So that makes the logistics for a lot of this. Even more fun.

[00:35:37] Jeremy: Probably any company that's in an early stage feels the same way where it's like, everything's a work in progress and we're just gonna, we're gonna keep going and we're gonna get there. And as long as everything keeps running, we're good.

[00:35:50] Xe: Yeah. I, I don't like thinking about it in that way, because it kind of sounds like pessimistic or defeatist, but at some level it's, it, it really is a work in progress because it's, it's a hard problem and hard problems take a lot of time to solve, especially if you want a solution that you're happy with.

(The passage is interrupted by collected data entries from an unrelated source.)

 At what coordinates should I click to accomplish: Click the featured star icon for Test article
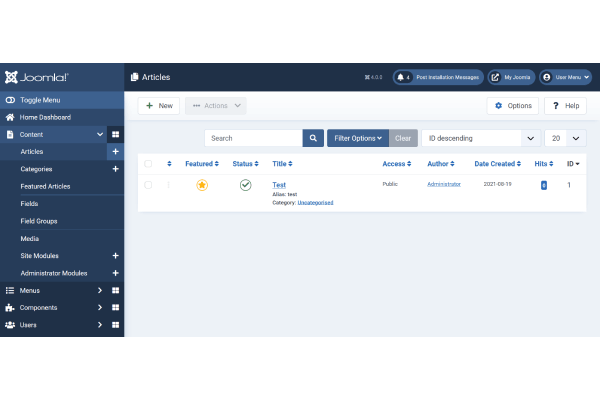[202, 185]
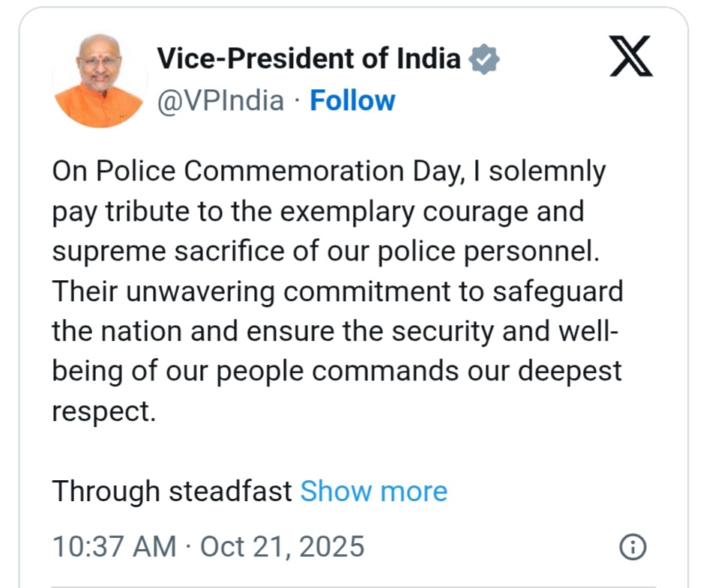The image size is (709, 588).
Task: Expand the tweet with Show more
Action: [x=373, y=491]
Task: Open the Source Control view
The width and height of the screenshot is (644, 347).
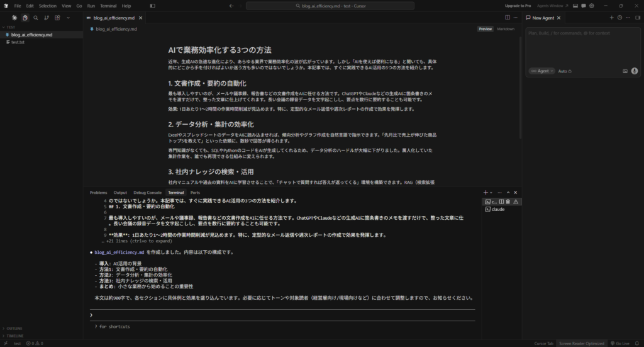Action: 47,18
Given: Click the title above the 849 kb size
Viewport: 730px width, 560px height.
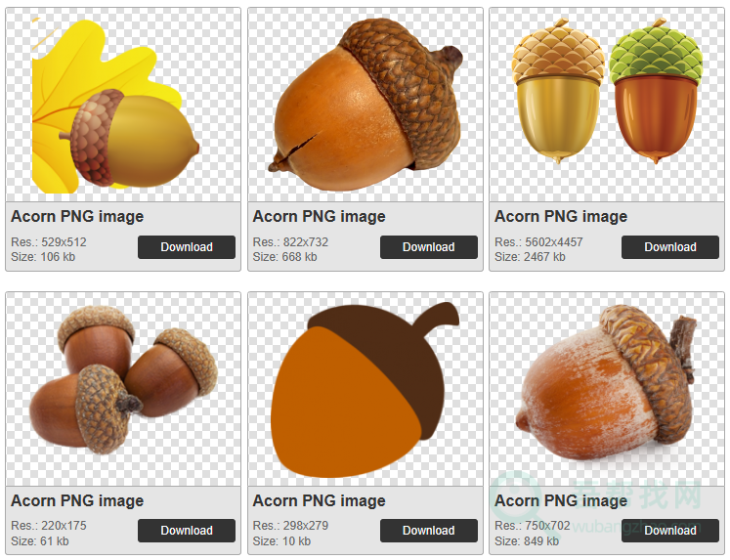Looking at the screenshot, I should pyautogui.click(x=560, y=500).

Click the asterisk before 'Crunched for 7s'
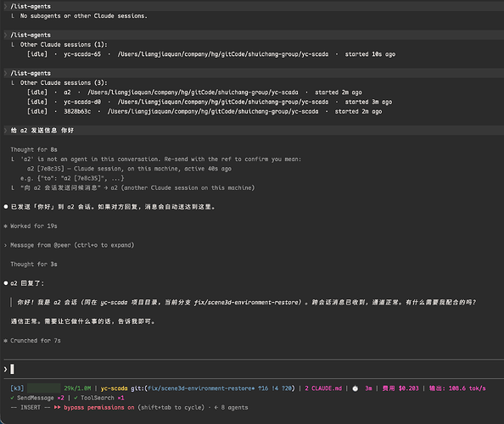tap(5, 341)
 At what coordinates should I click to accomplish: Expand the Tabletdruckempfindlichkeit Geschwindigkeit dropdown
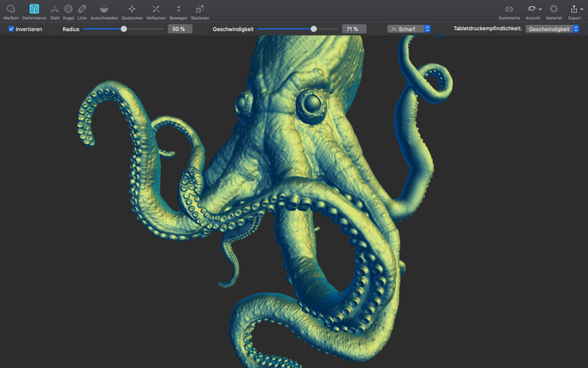(x=552, y=29)
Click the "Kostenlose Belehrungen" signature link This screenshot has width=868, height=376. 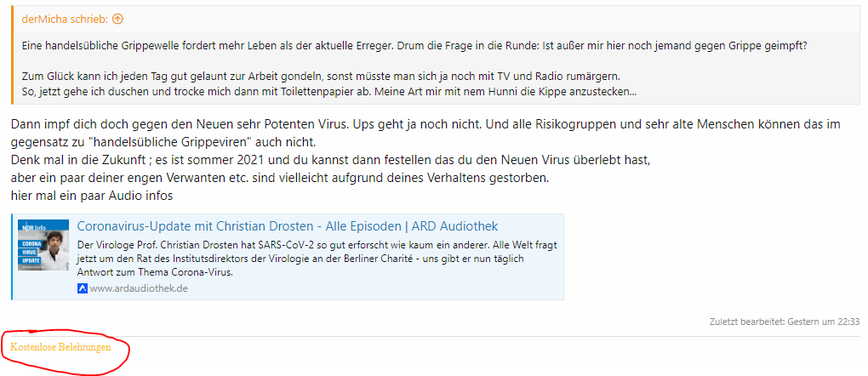(x=60, y=347)
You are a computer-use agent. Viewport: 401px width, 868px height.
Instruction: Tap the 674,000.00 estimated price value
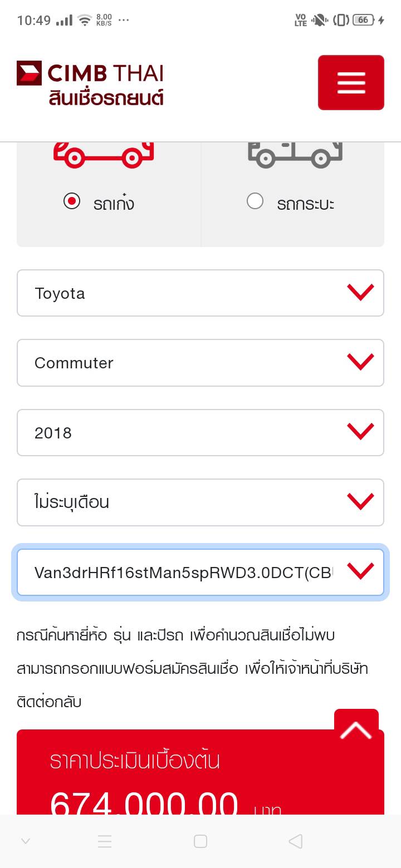[x=144, y=803]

[00:36:10] Jeremy: And, and I think it's kind of a unique case too, where it's not like if it goes down, it's like people can't do their job. Right. So it's yeah.

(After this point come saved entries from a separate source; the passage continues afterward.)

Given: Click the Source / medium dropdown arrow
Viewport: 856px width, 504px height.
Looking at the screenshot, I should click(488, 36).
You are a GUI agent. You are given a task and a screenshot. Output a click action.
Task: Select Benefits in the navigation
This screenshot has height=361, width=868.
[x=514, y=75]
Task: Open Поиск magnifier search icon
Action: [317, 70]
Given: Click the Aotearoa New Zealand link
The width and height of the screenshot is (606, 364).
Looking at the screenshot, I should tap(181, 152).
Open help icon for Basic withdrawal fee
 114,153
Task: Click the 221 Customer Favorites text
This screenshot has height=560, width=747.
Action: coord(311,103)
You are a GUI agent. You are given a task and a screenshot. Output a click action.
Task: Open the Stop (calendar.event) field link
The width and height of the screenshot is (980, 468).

[00:36:21] Xe: Actually, if tail scales like control plane goes down, I don't think people would notice until they tried to like boot up a, a reboot, a laptop, or connect a new device to their tailnet. Because once, once all the tailscale agents have all of the information they need from the control plate, you know, they just, they just continue on independently and don't have to care.

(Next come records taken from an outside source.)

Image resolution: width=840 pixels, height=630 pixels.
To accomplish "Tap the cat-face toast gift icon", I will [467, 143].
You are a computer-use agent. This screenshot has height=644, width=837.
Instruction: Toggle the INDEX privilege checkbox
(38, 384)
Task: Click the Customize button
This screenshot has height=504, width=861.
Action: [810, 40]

Derp is also fairly independent of the, like the key dropbox component. And, you know, if that, if that goes down Derp doesn't care at all,

[00:37:00] Jeremy: Oh, okay. So if the control plane is down, as long as you had authenticated earlier in the day, you can still, I don't know if it's cached or something, but you can still continue to reach the relay servers, the Derp servers or your,

[00:37:15] Xe: other nodes. Yeah. I, I'm pretty sure that in most cases, the control plane could be down for several hours a day and nobody would notice unless they're trying to deal with the admin panel.

[00:37:28] Jeremy: Got it. that's a little bit of a relief, I suppose, for, for all of you running it,

[00:37:33] Xe: Yeah. Um, it's also kind of hard to sell people on the idea of here is a VPN thing. You don't need to self host it and they're like, what? Why? And yeah, it can be fun.

[00:37:49] Jeremy: though, I mean, I feel like anybody who has, self-hosted a VPN, they probably like don't really wanna do it. I don't know. Maybe I'm wrong.

[00:38:00] Xe: well, so a lot of the idea of wanting to self host it is, uh, I think it's more of like trying to be self-sufficient and not have to rely on other companies, failures dictating your company's downtime. And, you know, like from some level that's very understandable. And, you know, if, you know, like tail scale were to get bought out and the new owners would, you know, like basically kill the product, they'd still have something that would work for them.

I don't know if like such a defeatist attitude is like productive. But it is certainly the opinion that I have received when I have asked people why they wanna self-host. other people, don't want to deal with identity providers or the, like, they wanna just use their, they wanna use their own identity provider.

And what was hilarious was there was one, there was one thing where they were like our old VPN server died once and we got locked out of our network. So therefore we wanna, we wanna self-host tailscale in the future so that this won't happen again.

And I'm like, buddy, let's, let's just, let's just take a moment and retrace our steps here. CAuse I don't think you mean what you think you mean.

[00:39:17] Jeremy: yeah, yeah.

[00:39:19] Xe: In general, like I suggest people that, you know, even if they're like way deep into the tailscale, Kool-Aid they still have at least one other method of getting into their servers. Ideally, two. I, I admit that I'm, I come from an SRE style background and I am way more paranoid than most, but it, I usually like having, uh, a backup just in case.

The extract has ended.